Assignment for Week Six: Patterns of the Thinking Mind.

Assignment 4, Session 2.

The Pervasive Patterns of the Thinking Mind

A valuable aspect of the postings on the CCI website for me is that I am able to see that our group includes a range of minds, each with their own capacities and inclinations.  It’s especially interesting to notice that some people are far more observant than I am about their surroundings.  This seems both an innate ability and a choice that has been (is being) made about how to use that ability.

Reflecting on the pantomime of my own mind, I sometimes appreciate being invited to its free daily showings.  Well, not always free, if you count the years wasted in day dreams, the fading contrails of images and thoughts that do not add up to anything, but vanish in the high winds of the passing of a time that I have failed to notice.
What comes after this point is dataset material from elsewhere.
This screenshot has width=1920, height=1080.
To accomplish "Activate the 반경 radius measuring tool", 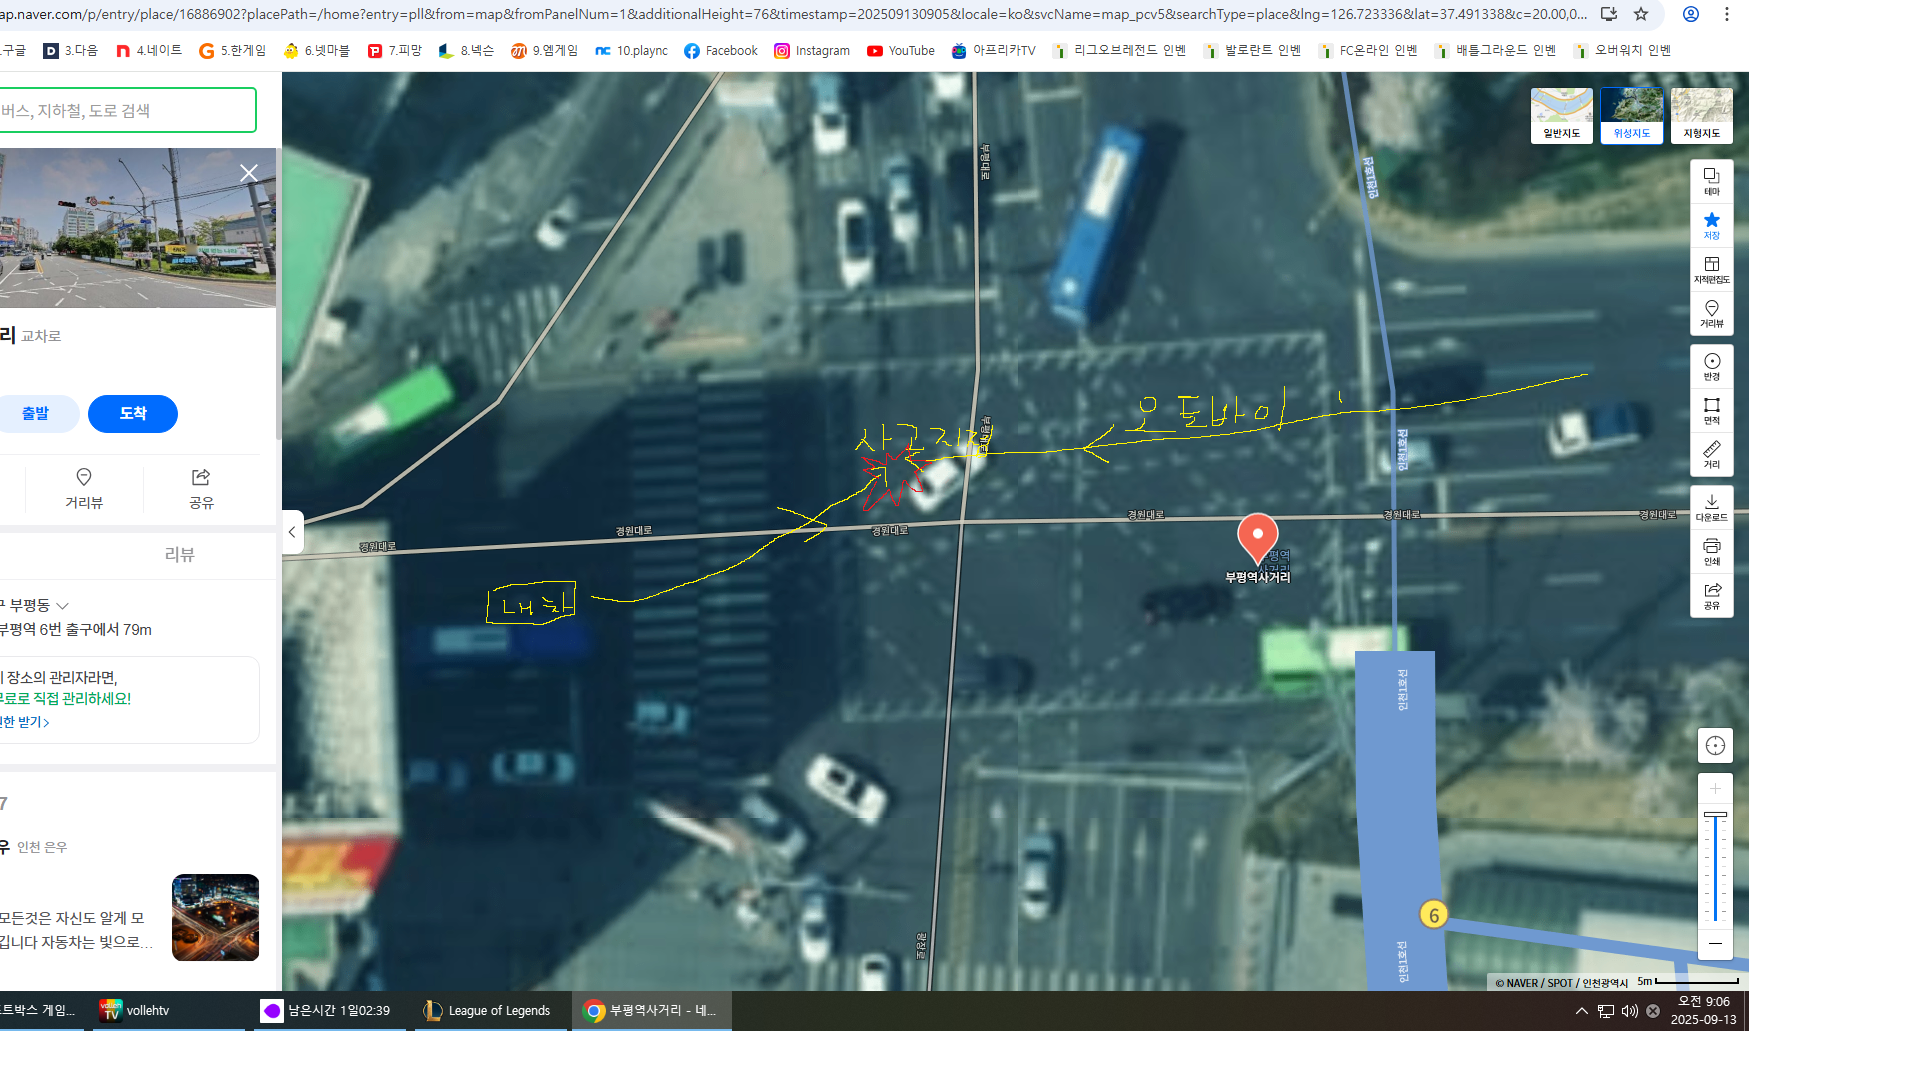I will tap(1711, 366).
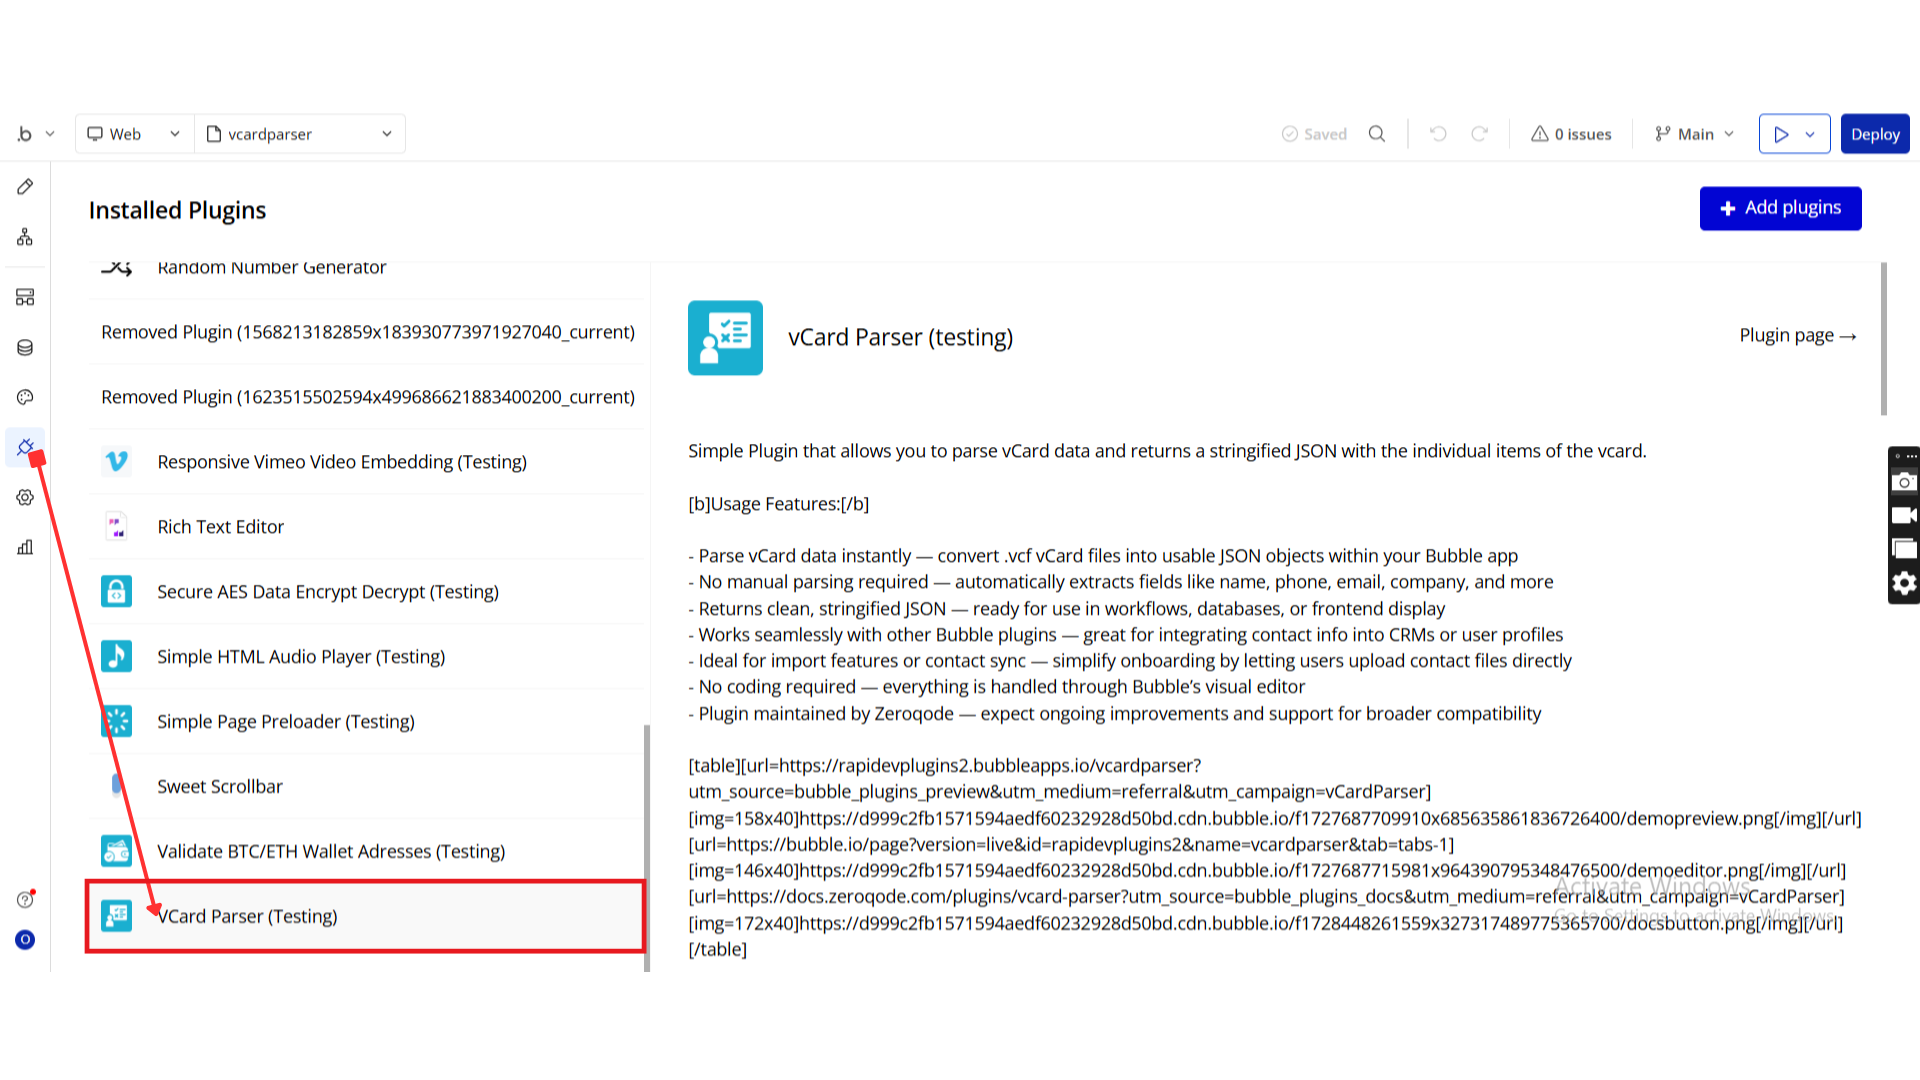The width and height of the screenshot is (1920, 1080).
Task: Click the Deploy button
Action: 1874,134
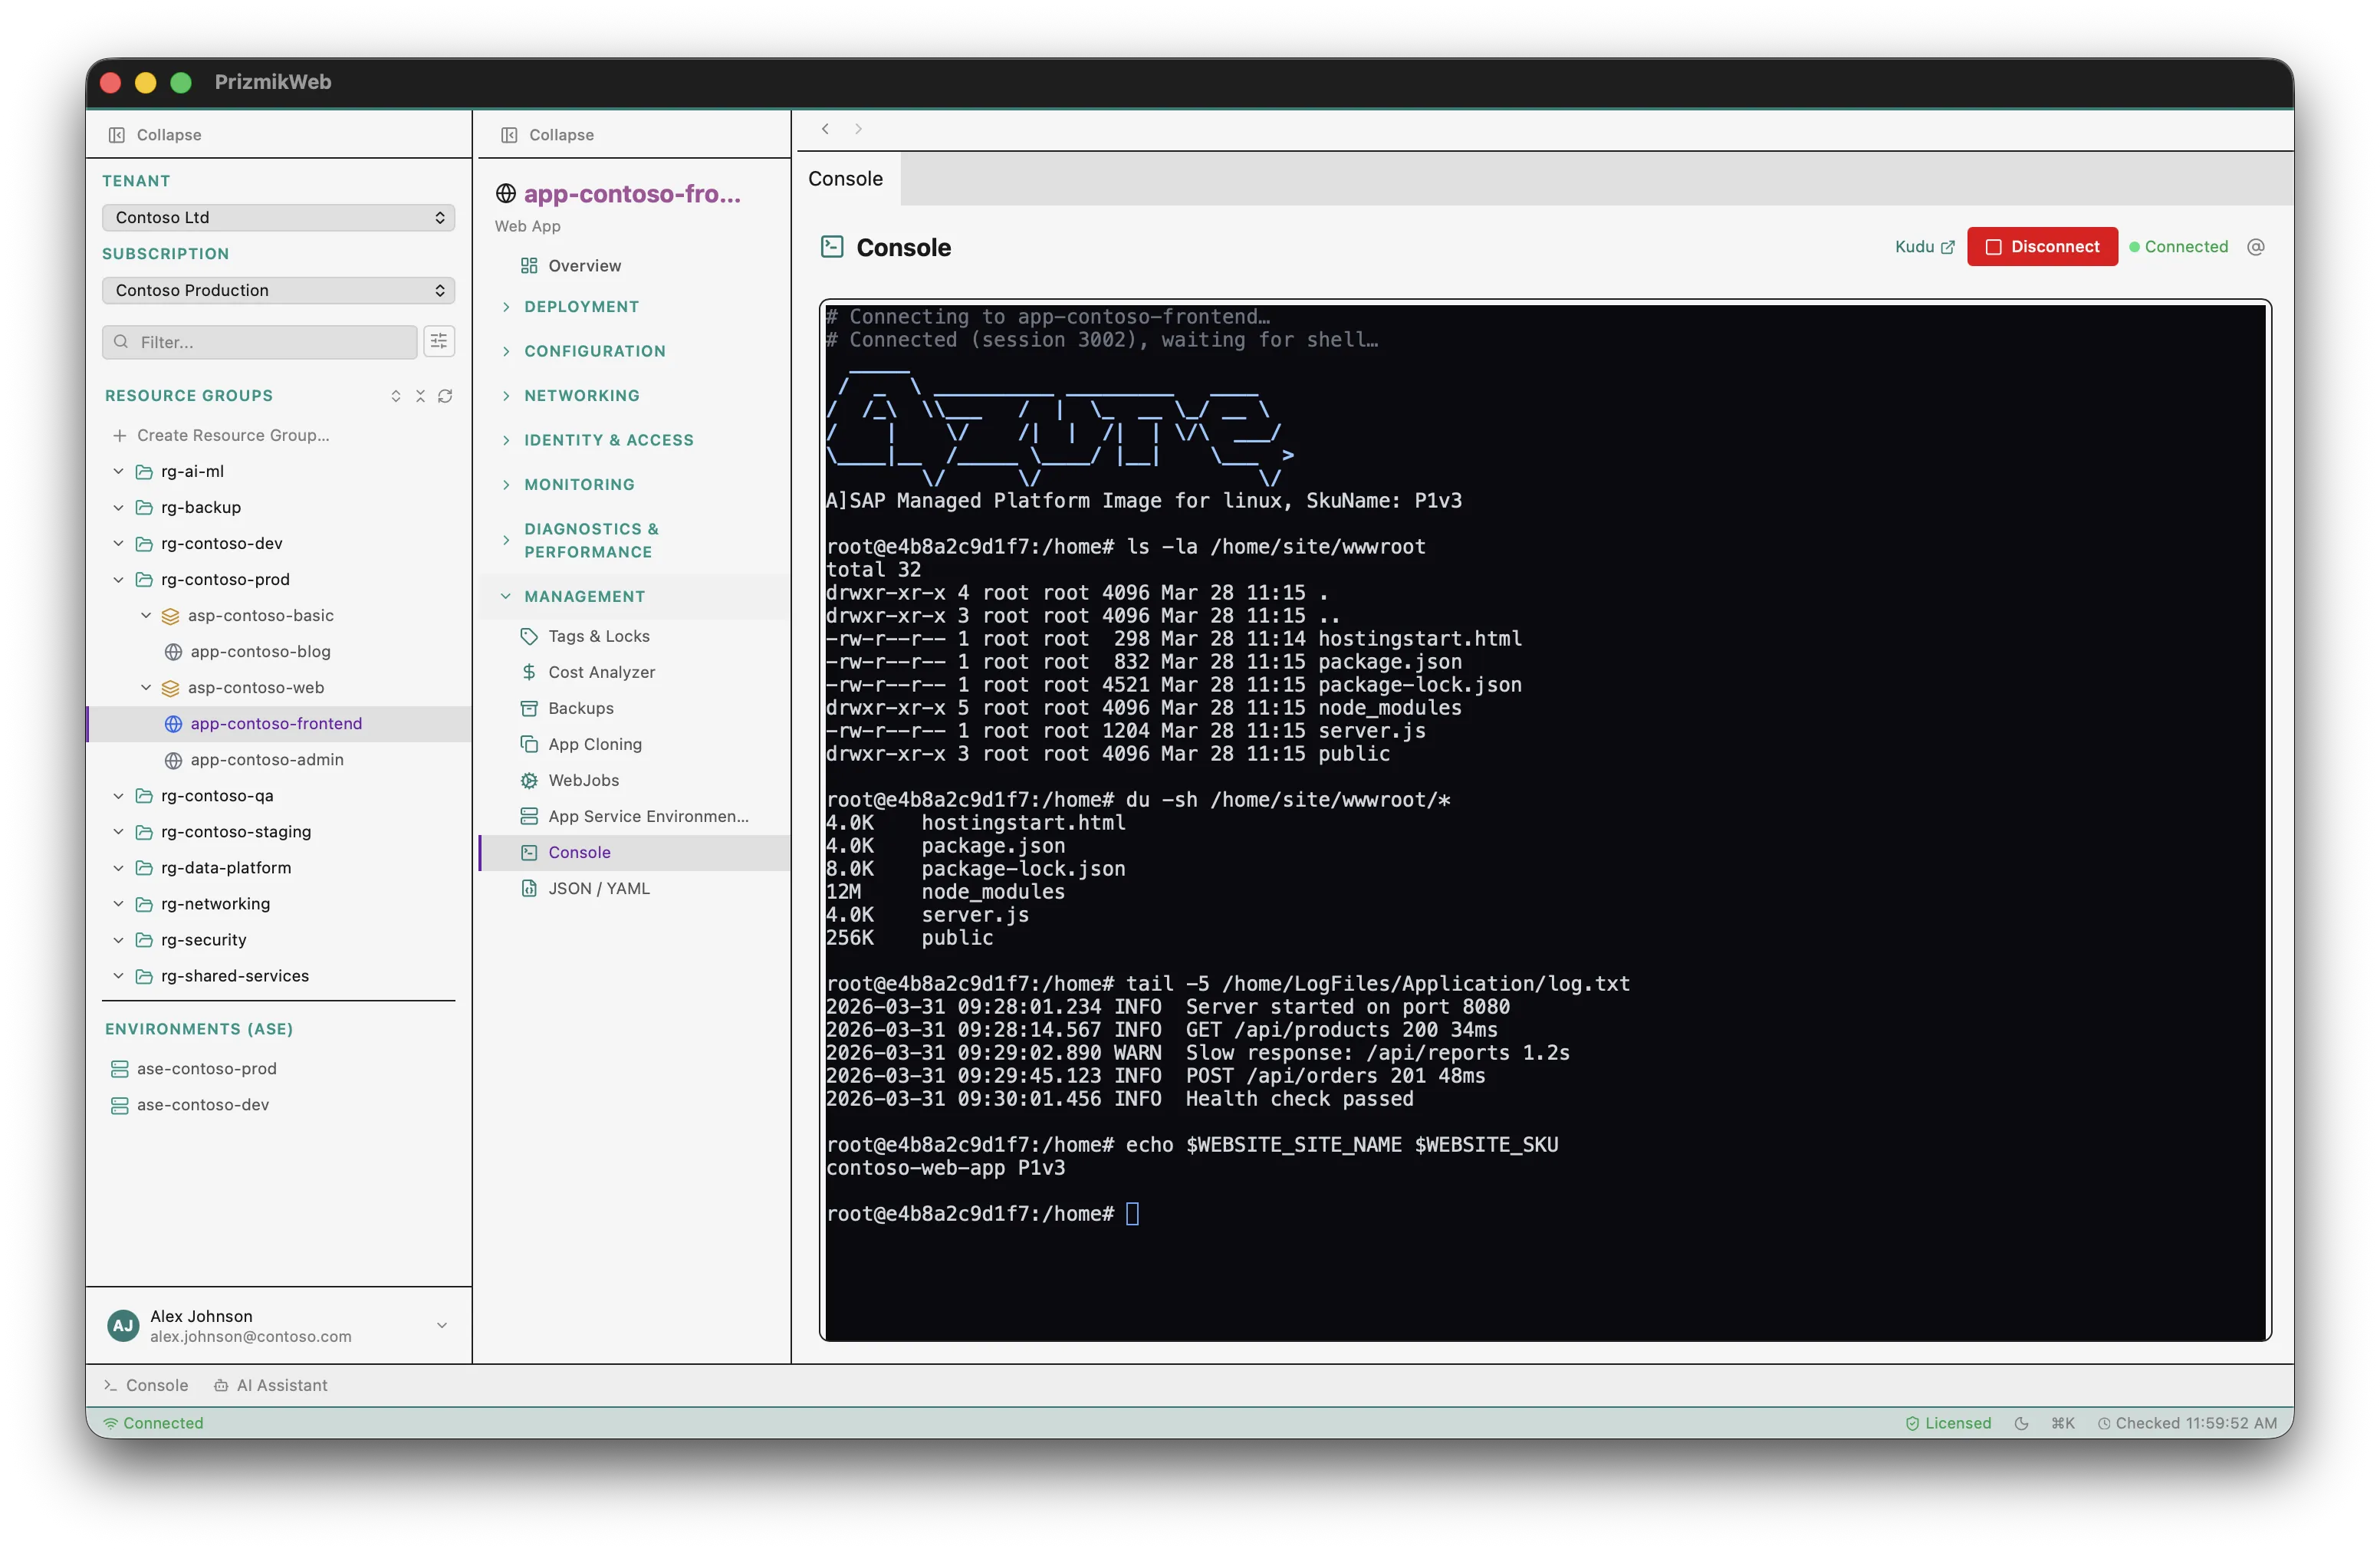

Perhaps there are several minds in operation.  One constantly bounces in and out (like Tigger in Winnie the Pooh).  If that mind asks a question (as TSK suggests is a valuable thing to do), it is no longer there to notice the answer, if one arrives.  And this is not an example of the question being more important than the answer.  It’s an uncentered careening of a fitful, unbalanced kind of mind that is incapable of seeing a broader stream of time, nor a space available for what may follow from this momentary presence, and all the while knowledge is served up teaspoon after teaspoon after teaspoon.

          Another kind of mind is more of a weaver, going with each thought—embroidering, connecting, whirling, letting chance thoughts fly “off the cuff”, and then hanging on for the ride.  This mind could entertain itself all morning and not remember anything about the magic landscapes it has visited.

          A third kind of mind is now sitting at the computer, typing, interested in capturing some of the thoughts of the weaving mind, which were in turn launched into action by the fitful Tigger mind.

          Are these reflections themselves a “pattern of thinking”?   Yes.  It’s a pattern that is attempting to combine other patterns (such as the three minds noted above) with one another, and then to inject a sense that they can collaborate better if they appreciate the contributions made by each.  Perhaps that can also be the potential value of this TSK group?

 –Michael Gray, 12/13/13

About Michael Gray

I first started studying TSK in the mid 1980's and have since attended a number of retreats and workshops at the Nyingma Institute, in both TSK and Buddhist themes. I participated in the life-changing Human Development Training Program in 1991, and upon returning to Albuquerque co-founded an organization, Friends in Time (with a friend who has Lou Gehrig's Disease), which continues to serve people with similiar disabilities. I contributed an essay to "A New Way of Being"--the last one in the book--in which I describe how learning to honor who I have been has broadened and deepened my openness to present experience. I live in New Mexico with my wife and two sons.